At around 7,500 points, the FTSE 100 is currently trading below the all-time high achieved in February. Nevertheless, the UK’s flagship index is still higher than 2022 levels, suggesting it completely recovered from last year’s correction. But on closer inspection, that doesn’t seem to be the case.
As a market-cap-weighted index, the largest businesses within the FTSE 100 have the biggest influence over its performance. And with some of the biggest market-cap shares like AstraZeneca dominating the headlines, it’s not surprising to see the index elevated. The majority of other constituents haven’t had the same fortune.
But for prudent investors, there’s still plenty of time to capitalise on bargains created from the 2022 market downturn. With that in mind, here’s how I’d invest £5k today.
Don’t catch a falling knife
During a correction, investors typically end up making rash decisions. And that usually translates into selling shares with downward momentum. This emotionally-driven reaction means that stocks of all shapes and sizes end up getting sold off, even if the underlying business is fundamentally sound.
This volatility breeds opportunity. After all, if fantastic stocks are being hammered into the ground out of fear, then buying them at dirt cheap prices can unlock potentially massive returns in the long run. However, sometimes the fear is justified. And even a rapid downturn in an industry-leading enterprise could be a sign to steer clear.

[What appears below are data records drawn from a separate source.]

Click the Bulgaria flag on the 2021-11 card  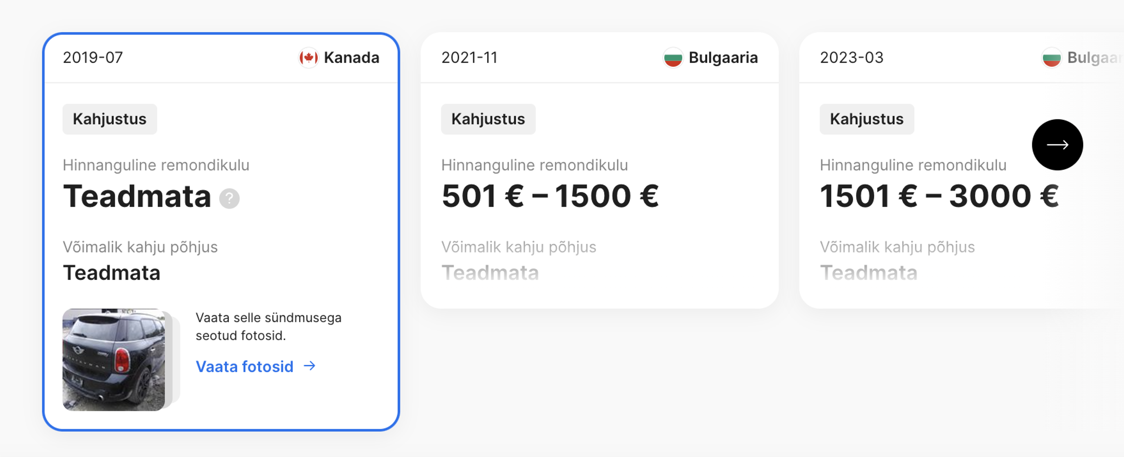(673, 57)
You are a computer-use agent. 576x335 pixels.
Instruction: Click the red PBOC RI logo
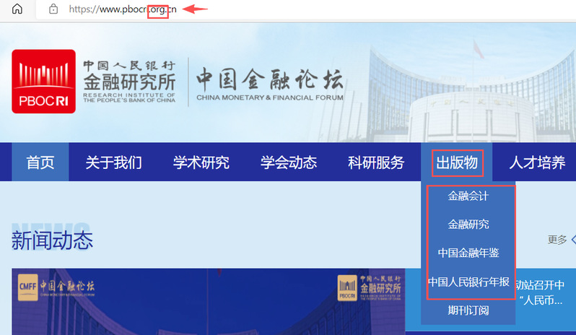[x=43, y=82]
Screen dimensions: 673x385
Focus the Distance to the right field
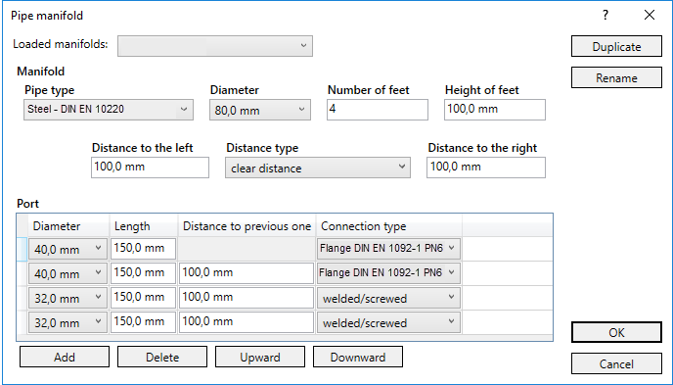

When looking at the FTSE 100 today, plenty of once-strong businesses may be in for a tough time. With interest rates climbing at a record pace, firms that have become reliant on cheap debt may struggle to achieve growth in the new economic environment. And even if growth continues as expected, the increased cost of servicing loan obligations could adversely affect profit margins.
Investing £5k during a correction
One of the easiest ways to start investing today is to buy shares in an index tracker. And having a position in a low-cost FTSE 100 fund is certainly a valid method to capitalise on the potential upward momentum of the stock market recovery.

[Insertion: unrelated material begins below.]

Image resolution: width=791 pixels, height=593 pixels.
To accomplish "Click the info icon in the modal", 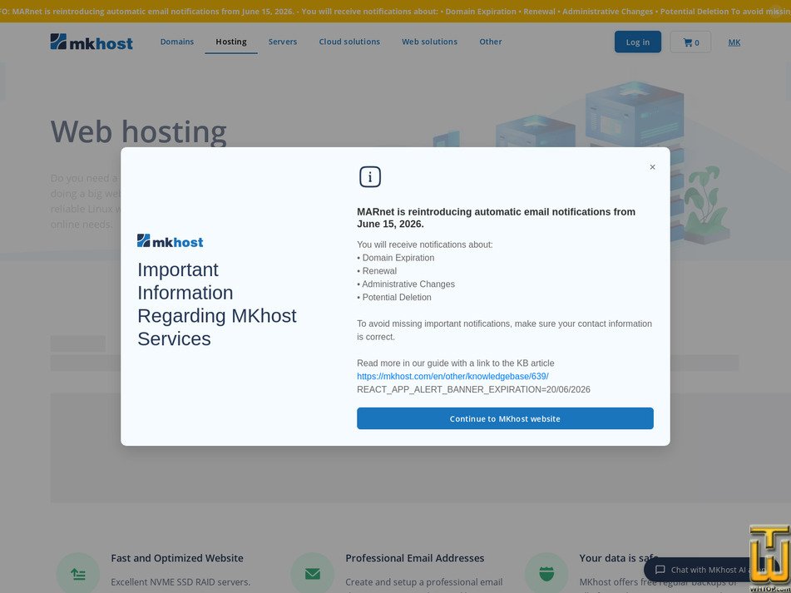I will pos(370,177).
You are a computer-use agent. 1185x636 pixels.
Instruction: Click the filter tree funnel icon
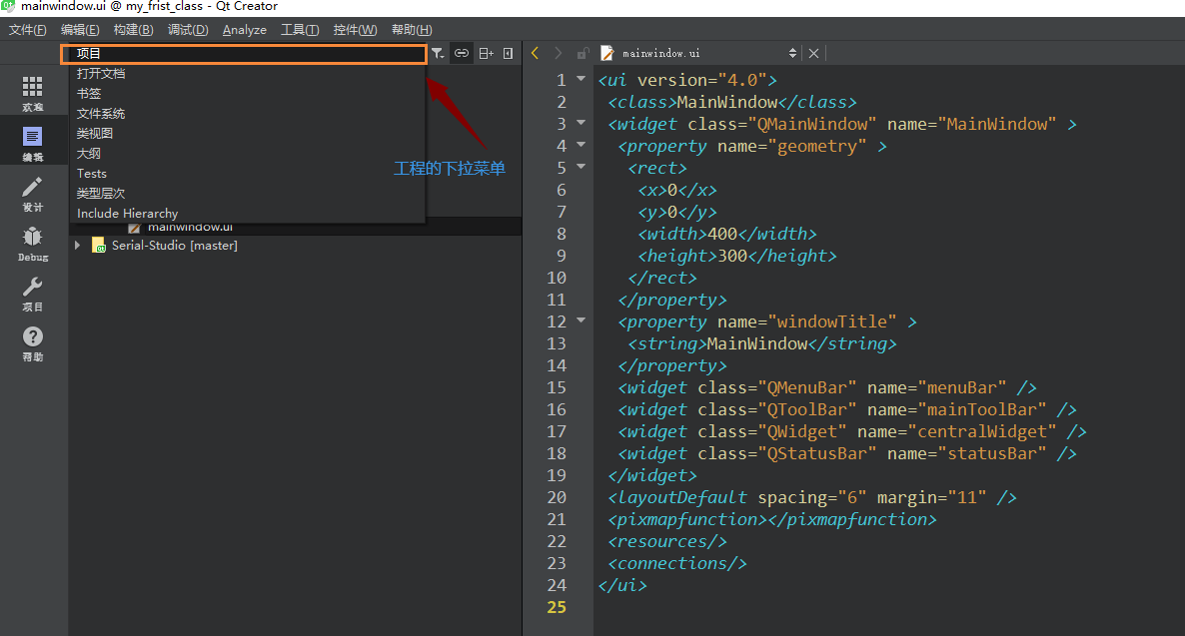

However, for those seeking to maximise returns, hand-picking individual companies to invest £5k might be the better option. After all, successfully identifying a depressed stock primed for a comeback can easily lead to double-digit returns, even if they’re a member of an index that’s historically only achieved around 8% per year.
Of course, stock picking comes with its own set of headaches. Risk exposure and volatility are automatically elevated, and it’s up to investors to handle all the investment strategy and portfolio management.
As such, it may not be the most suitable approach for everyone. But in a stock market correction with plenty of top-notch stocks trading at a discount, the risk is well worth the potential reward, in my opinion.